I have a file gff3.txt with this kind of datas (billions of lines):
 scaffold1000|size145372 . gene 16987 23149 . - . ID=evm.TU.scaffold1000|size145372.2;Name=EVM%20prediction%20scaffold1000|size145372.2
 scaffold1000|size145372 . mRNA 16987 23149 . - . ID=evm.model.scaffold1000|size145372.2;Parent=evm.TU.scaffold1000|size145372.2;Name=EVM%20prediction%20scaffold1000|size145372.2
 scaffold1000|size145372 . exon 22965 23149 . - . ID=evm.model.scaffold1000|size145372.2.exon1;Parent=evm.model.scaffold1000|size145372.2
 scaffold9|size467357 . gene 373475 396789 . + . ID=evm.TU.scaffold9|size467357.56;Name=EVM%20prediction%20scaffold9|size467357.56
 scaffold9|size467357 . mRNA 373475 396789 . + . ID=evm.model.scaffold9|size467357.56;Parent=evm.TU.scaffold9|size467357.56;Name=EVM%20prediction%20scaffold9|size467357.56
 scaffold9|size467357 . exon 373475 373695 . + . ID=evm.model.scaffold9|size467357.56.exon1;Parent=evm.model.scaffold9|size467357.56
 ...
And an other file `position.txt (billions of lines):
 scaffold1000|size145372.2  scaffold1000|size145372:16987-23149
 scaffold9|size467357.56    scaffold10008|size45161:373475-396789
 ...
And I search to obtain this:
 scaffold1000|size145372 . gene 16987 23149 . - . ID=evm.TU.scaffold1000|size145372:16987-23149;Name=EVM%20prediction%20scaffold1000|size145372:16987-23149
 scaffold1000|size145372 . mRNA 16987 23149 . - . ID=evm.model.scaffold1000|size145372:16987-23149;Parent=evm.TU.scaffold1000|size145372:16987-23149;Name=EVM%20prediction%20scaffold1000|size145372:16987-23149
 scaffold1000|size145372 . exon 22965 23149 . - . ID=evm.model.scaffold1000|size145372:16987-23149.exon1;Parent=evm.model.scaffold1000|size145372:16987-23149
 scaffold9|size467357 . gene 373475 396789 . + . ID=evm.TU.scaffold10008|size45161:373475-396789;Name=EVM%20prediction%20scaffold10008|size45161:373475-396789
 scaffold9|size467357 . mRNA 373475 396789 . + . ID=evm.model.scaffold10008|size45161:373475-396789;Parent=evm.TU.scaffold10008|size45161:373475-396789;Name=EVM%20prediction%20scaffold10008|size45161:373475-396789
 scaffold9|size467357 . exon 373475 373695 . + . ID=evm.model.scaffold10008|size45161:373475-396789.exon1;Parent=evm.model.scaffold10008|size45161:373475-396789
 ...
So I would like to find in the column $9 of the gff3.txt file the patterns that match with the column $1 in position.txt and then change them with the pattern of the column 2 of the position.txt file.
I tried with awk:
 awk '
     NR==FNR{a[$9]
     next
 }
 ($2 in a) {
     print
 }' gff3.txt position.txt > output.txt
But this didn't work.
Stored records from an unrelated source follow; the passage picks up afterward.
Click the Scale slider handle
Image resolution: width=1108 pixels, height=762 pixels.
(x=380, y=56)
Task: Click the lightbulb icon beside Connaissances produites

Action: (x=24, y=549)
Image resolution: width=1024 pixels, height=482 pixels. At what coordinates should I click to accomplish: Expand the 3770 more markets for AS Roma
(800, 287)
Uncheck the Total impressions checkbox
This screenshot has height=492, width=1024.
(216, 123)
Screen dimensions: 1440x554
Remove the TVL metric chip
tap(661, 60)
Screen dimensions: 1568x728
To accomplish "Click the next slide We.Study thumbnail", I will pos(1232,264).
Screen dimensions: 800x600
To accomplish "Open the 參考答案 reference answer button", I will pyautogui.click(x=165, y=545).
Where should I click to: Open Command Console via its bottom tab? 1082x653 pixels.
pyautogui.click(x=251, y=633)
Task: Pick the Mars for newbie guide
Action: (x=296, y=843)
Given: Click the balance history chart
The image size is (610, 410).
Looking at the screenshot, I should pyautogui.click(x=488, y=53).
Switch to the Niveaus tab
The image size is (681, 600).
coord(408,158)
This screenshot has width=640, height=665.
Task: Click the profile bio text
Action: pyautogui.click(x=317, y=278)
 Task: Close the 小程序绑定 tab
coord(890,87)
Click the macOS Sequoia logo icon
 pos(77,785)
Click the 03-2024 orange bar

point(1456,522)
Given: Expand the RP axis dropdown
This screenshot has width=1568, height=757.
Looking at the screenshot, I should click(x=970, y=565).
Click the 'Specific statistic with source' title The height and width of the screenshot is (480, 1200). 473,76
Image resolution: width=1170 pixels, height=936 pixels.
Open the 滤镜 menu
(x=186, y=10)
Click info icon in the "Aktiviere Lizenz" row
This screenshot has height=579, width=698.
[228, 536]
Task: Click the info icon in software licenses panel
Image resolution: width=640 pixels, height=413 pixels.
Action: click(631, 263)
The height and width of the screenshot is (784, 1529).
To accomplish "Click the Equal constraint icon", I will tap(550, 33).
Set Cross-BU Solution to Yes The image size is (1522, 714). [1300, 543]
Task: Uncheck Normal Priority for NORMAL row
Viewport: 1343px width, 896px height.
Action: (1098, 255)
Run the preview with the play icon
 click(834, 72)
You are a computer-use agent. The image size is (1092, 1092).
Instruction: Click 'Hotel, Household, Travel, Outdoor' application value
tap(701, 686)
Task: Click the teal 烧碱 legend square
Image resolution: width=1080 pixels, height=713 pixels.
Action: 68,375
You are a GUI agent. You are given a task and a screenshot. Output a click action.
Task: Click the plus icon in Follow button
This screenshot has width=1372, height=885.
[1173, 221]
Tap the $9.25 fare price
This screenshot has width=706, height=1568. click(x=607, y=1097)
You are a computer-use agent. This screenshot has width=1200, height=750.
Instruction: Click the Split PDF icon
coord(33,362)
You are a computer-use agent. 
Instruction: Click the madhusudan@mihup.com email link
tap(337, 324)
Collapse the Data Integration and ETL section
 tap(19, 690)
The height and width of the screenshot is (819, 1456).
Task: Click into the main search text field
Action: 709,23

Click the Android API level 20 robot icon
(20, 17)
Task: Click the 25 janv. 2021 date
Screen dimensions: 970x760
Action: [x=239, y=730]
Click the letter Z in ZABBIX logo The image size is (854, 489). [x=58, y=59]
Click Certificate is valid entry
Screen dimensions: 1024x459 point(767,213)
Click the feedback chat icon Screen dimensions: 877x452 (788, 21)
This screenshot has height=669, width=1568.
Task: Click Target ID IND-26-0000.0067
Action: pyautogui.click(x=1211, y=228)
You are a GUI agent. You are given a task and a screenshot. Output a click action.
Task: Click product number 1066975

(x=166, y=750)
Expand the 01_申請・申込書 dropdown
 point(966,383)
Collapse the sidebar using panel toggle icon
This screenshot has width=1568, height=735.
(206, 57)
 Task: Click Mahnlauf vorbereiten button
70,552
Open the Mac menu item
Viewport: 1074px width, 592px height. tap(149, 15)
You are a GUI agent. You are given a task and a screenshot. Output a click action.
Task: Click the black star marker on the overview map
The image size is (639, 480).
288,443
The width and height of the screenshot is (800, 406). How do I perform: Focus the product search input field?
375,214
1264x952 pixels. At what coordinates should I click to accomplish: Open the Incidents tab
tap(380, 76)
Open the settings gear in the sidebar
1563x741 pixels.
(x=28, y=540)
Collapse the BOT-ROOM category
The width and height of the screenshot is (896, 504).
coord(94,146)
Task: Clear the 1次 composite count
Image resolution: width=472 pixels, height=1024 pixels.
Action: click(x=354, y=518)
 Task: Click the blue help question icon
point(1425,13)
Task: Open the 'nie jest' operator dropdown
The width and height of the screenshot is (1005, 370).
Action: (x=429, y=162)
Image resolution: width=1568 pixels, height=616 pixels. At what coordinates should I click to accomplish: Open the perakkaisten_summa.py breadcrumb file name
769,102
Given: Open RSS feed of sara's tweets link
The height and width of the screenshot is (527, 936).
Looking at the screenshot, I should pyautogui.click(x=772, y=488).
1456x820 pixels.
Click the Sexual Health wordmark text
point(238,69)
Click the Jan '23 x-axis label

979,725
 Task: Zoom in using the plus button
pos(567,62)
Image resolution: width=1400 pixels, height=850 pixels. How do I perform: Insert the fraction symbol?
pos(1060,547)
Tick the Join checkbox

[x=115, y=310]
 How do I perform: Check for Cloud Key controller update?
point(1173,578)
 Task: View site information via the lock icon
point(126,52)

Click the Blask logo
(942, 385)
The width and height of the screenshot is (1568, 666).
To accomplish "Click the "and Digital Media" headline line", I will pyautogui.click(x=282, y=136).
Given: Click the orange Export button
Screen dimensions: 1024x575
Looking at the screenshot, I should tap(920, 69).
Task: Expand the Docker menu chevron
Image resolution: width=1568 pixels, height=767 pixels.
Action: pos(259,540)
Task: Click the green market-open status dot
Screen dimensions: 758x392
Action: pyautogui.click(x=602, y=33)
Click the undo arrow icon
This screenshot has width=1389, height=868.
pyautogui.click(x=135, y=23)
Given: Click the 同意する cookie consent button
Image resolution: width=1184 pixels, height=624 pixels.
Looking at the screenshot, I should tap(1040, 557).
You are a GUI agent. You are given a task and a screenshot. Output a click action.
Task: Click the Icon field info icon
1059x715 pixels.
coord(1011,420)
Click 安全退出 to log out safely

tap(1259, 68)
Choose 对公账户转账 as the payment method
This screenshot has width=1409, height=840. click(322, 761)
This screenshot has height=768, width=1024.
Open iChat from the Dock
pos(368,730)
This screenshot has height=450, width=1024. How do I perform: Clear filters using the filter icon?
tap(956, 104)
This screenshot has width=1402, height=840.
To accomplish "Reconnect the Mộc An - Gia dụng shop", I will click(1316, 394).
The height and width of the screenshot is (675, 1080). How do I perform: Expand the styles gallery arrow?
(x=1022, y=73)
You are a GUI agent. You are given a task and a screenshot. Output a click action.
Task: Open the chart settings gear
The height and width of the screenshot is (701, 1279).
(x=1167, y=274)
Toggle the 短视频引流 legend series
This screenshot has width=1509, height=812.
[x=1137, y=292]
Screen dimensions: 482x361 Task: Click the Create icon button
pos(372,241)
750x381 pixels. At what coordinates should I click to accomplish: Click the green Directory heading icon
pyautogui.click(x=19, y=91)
Maybe is due to because of the patterns in the column $9 of the gff3.txt are included in other information?
I also try to adapt these threads with my datas but I didn't achieve it: stackoverflow1, stackoverflow2, stackoverflow3, stackExchange...
Any advice for coding this in awk, sed or others will be very appreciated.